Le dodici tracce di Stray Gods, di cui due personali rivisitazioni (Karen Don’t Be Sad di Miley Cyrus e So Long, Marianne di Leonard Cohen) segnano il comeback discografico dei Cousteaux, band attiva dalla fine degli anni ’90 e resa celebre grazie all’abbinamento del brano The Last Good Days Of The Year ad uno spot pubblicitario.
Mostrandosi con una ruvidità compositiva più addomesticata, forte di una pulsante vena malinconica dall’anima chansonnier e di un’elegante aura cinematografico-letteraria, i Cousteaux mantengono quel caratteristico timbro sofisticato, sofferto, oscuro, baritonale, nero, melodico, introspettivo e dall’ampio respiro evocativo, quasi a voler rimarcare quella che è una linea guida necessaria per calarsi nelle avventure dell’odissea contemporanea.

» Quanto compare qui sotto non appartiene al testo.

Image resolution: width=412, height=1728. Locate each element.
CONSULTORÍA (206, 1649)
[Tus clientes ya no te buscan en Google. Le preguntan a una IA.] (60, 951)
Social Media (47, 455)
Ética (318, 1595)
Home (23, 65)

Un’espressione ricca di sentimento teatrale che, attraverso un’impronta riconoscibile e dal tocco cadenzato, poetico, ammaliante e decadente. si insinua nelle pieghe epidermiche, liturgiche, soffuse, conturbanti e brumose della tradizione classica dei crooner e dei folksinger statunitensi, centellinando e distillando i suoi elementi fondamentali, quali soft jazz, folk noir, blues, swing anni ’50, canzone d’autore, ritmi energici e serenate notturne da piano bar.
Accarezzando e assecondando le nuvole umorali di una contemplazione sonora e atmosferica dai confini dilatati, con Stray Gods i Cousteaux pongono l’accento sulla potenza del linguaggio interiore e lo smarrimento dell’uomo moderno, nel tentativo di transitare delicatamente le onde impetuose dei pensieri verso le profondità emotive, fluide e pacifiche degli abissi esistenziali.
Liam McKahey e Dave Ray Moon tornano sulla riflessione agrodolce delle cose ordinarie, edulcorando, grazie anche al peso specifico dell’esperienza, tutte quelle delusioni, sconfitte e risalite di matrice joyceiana che vanno cullare la tristezza di questo mondo, assaporandone nostalgicamente ogni percezione sensoriale davanti a una sigaretta, un tramonto e un whiskey d’annata.